TEXT BLOCK ->
= = = =

- Boundary within North West England (1979-1984)
- Member state: United Kingdom
- Created: 1979
- Dissolved: 1984
- MEPs: 1

Sources

= Cumbria (European Parliament constituency) =

Former European Parliament constituency

Prior to its uniform adoption of proportional representation in 1999, the United Kingdom used first-past-the-post for the European elections in Great Britain. The European Parliament constituencies used under that system were smaller than the later regional constituencies and only had one Member of the European Parliament each.

Created for the 1979 European Parliament elections in 1979, Cumbria was a single-member constituency formed from the grouping of numerous neighbouring British Parliament constituencies.

The constituency saw only one election under the chosen boundaries, with the county of Cumbria and electors in Westminster constituencies as far south as the Fylde coast electing its MEP as one constituency in 1979 only. In subsequent elections, the constituency became the expanded Cumbria and Lancashire North.

= = = =

PROMPT A -> In the entries below, take the part that opens with the line containing "Where should I click to: Open" and closes with the line containing "(x=2078, y=753)", and write out only those lines with "Viewport" replaced by "Screen", leaving everything else unchanged.

= = = =

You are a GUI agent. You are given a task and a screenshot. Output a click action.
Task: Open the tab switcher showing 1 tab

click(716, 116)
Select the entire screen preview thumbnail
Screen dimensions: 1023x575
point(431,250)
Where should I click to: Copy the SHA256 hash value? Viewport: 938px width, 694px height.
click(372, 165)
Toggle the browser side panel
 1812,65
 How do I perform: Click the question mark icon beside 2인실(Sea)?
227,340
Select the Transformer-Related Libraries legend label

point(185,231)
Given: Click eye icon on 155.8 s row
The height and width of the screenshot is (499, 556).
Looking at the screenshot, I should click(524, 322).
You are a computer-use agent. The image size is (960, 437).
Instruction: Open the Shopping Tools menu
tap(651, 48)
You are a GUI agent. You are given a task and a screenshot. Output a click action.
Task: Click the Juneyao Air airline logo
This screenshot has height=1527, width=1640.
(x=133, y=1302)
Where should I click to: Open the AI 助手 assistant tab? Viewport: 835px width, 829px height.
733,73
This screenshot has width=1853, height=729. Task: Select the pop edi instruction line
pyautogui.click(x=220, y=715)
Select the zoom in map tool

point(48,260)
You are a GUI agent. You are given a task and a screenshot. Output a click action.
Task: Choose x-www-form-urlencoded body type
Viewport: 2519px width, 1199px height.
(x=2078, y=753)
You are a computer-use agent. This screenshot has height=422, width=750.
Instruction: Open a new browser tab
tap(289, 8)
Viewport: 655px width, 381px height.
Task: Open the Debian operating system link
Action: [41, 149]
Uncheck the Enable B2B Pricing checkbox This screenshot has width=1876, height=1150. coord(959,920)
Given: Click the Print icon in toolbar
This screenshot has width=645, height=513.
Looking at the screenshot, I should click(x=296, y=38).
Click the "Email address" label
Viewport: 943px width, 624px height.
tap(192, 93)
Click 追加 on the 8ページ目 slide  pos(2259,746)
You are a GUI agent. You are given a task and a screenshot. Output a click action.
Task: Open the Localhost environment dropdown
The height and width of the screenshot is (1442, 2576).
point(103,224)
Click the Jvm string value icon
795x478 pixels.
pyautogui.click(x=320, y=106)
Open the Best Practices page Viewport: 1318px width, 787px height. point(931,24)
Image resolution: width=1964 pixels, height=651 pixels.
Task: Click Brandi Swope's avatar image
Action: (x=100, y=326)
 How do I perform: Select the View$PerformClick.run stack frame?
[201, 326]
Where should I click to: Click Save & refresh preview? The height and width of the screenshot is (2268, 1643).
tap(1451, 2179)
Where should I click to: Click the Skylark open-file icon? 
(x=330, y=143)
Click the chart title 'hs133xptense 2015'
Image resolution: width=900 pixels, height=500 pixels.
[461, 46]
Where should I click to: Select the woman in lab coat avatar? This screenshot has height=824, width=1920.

= = = =

PROMPT B -> Please return the Cumbria constituency text from above in full, word for word.

EXERCISE OUTPUT A ->
Where should I click to: Open the AI 助手 assistant tab? Screen: 835px width, 829px height.
733,73
This screenshot has width=1853, height=729. Task: Select the pop edi instruction line
pyautogui.click(x=220, y=715)
Select the zoom in map tool

point(48,260)
You are a GUI agent. You are given a task and a screenshot. Output a click action.
Task: Choose x-www-form-urlencoded body type
Screen: 2519px width, 1199px height.
(x=2078, y=753)

EXERCISE OUTPUT B ->
- Boundary within North West England (1979-1984)
- Member state: United Kingdom
- Created: 1979
- Dissolved: 1984
- MEPs: 1

Sources

= Cumbria (European Parliament constituency) =

Former European Parliament constituency

Prior to its uniform adoption of proportional representation in 1999, the United Kingdom used first-past-the-post for the European elections in Great Britain. The European Parliament constituencies used under that system were smaller than the later regional constituencies and only had one Member of the European Parliament each.

Created for the 1979 European Parliament elections in 1979, Cumbria was a single-member constituency formed from the grouping of numerous neighbouring British Parliament constituencies.

The constituency saw only one election under the chosen boundaries, with the county of Cumbria and electors in Westminster constituencies as far south as the Fylde coast electing its MEP as one constituency in 1979 only. In subsequent elections, the constituency became the expanded Cumbria and Lancashire North.